Extend the forum thread about repeatedly applying a function that splits one matrix into two until the outputs start to repeat, picking up after its final reply.

*Provided passage*:
========

I've created a function (name it MyFunction) which, given a matrix A, outputs two matrices B and C i.e. [B C] = MyFunction(A).
I'm trying to create another function which, when given a matrix A, will calculate MyFunction(A) and then calculate MyFunction(B) = [D E] and MyFunction(C) = [F G], and then calculate MyFunction(D), MyFunction(E), MyFunction(F) and MyFunction(G), and so on, until the matrices it outputs start to repeat. I know this process necessarily terminates.
I'm really having difficulty constructing this code. Any advice would be really appreciated.
I think what you're trying to do is binary tree recursion. It's hard to give a good solution without knowing more about the problem, especially without knowing what you want as the output of this process.

========

*Source material*:

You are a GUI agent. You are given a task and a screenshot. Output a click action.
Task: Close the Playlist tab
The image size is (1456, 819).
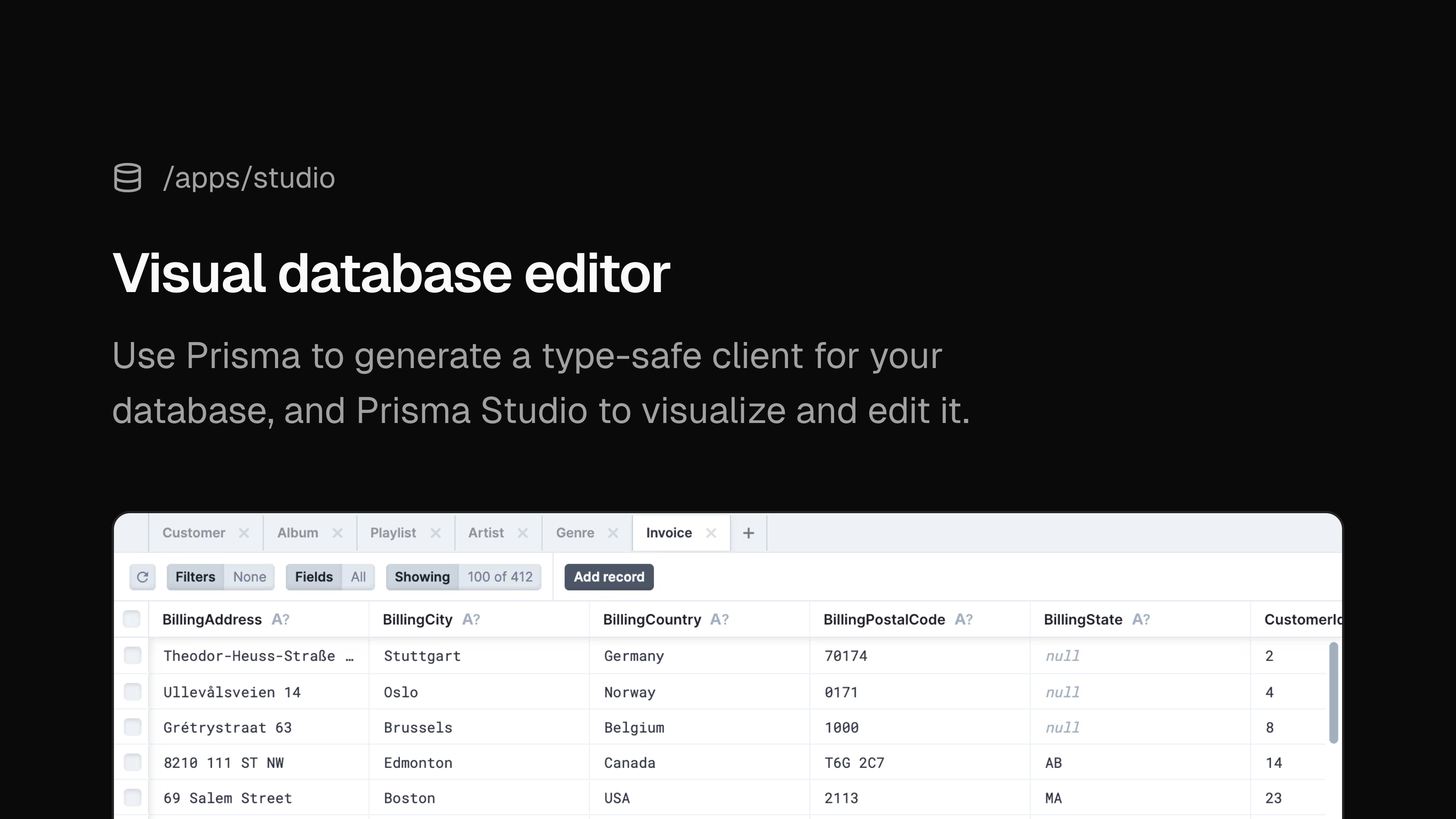[x=435, y=533]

========

*Task output*:
I whipped this up to give an example of how you could do this. It's not necessarily the most efficient because it stores all of the results at every step. Given an input matrix A, it calculates a 2-output function [B, C] = MyFunction(A) and looks for either isequal(A, B) or isequal(A, C). When that occurs, it outputs the depth of the tree at that point, i.e. how many iterations had to occur before there was a repetition. The bit with global variables is just so that I could do a simple example with an easy fixed point (the k'th iteration is just A^k). It will iterate a maximum of 10 times.
function depth = myRecursor(A)
global A_orig;
A_orig = A;
depth = 1;
max_depth = 10;
pvs_level = cell(1);
pvs_level{1} = A;
while depth < max_depth,
this_level = cell(2*length(pvs_level), 1);
for ix = 1 : length(pvs_level),
[B, C] = MyFunction(pvs_level{ix})
if isequal(B, A) || isequal(C, A),
return;
end
this_level{2*ix - 1} = B;
this_level{2*ix} = C;
end
depth = depth + 1;
pvs_level = this_level;
end
function [B, C] = MyFunction(A)
global A_orig;
B = A_orig*A;
C = 2*A;
So, for example myRecursor(eye(2)) gives 1 (duh) and myRecursor([0 1; 1 0]) gives 2.
EDIT: rewritten wrong alg
function [list] = newFunction(A) % returns all matrix generated matrix
list{1}=A;
done=0;
ii = 1;
while(~done)
[B C] = myFunction(list{ii});
list = list{list{:}, B, C};
for jj=1:numel(list)-2
if(all(all(list{jj}==B)) || all(all(list{jj}==C)))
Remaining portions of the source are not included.